(REQUIRED WORK) Count the lines in the entries below that contain the string "screenshot", treating uppercase and lowercase as different, and reply with that number alone.
'''
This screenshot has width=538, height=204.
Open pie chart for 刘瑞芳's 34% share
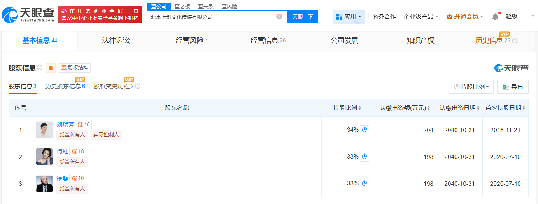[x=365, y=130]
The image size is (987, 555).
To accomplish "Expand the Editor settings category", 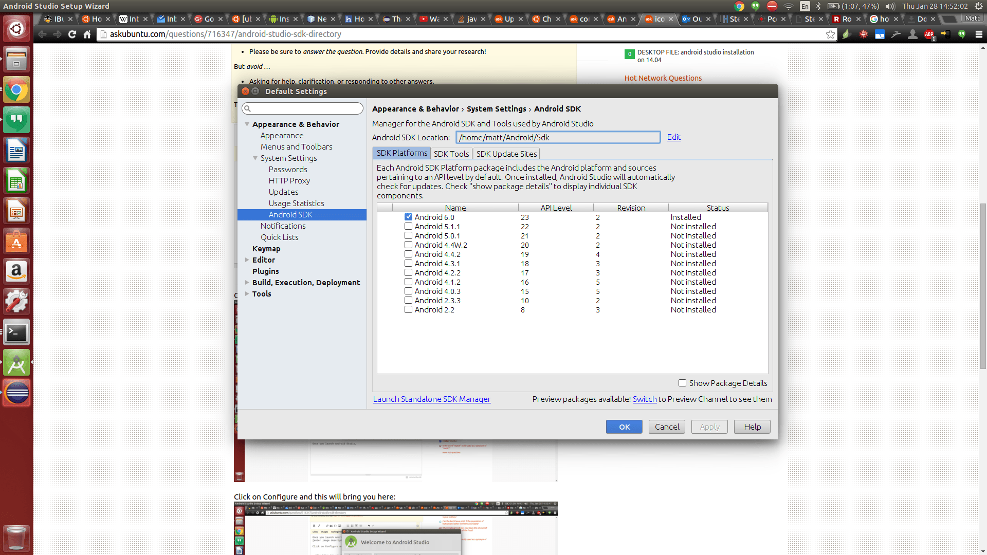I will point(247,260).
'''
(RESULT) 1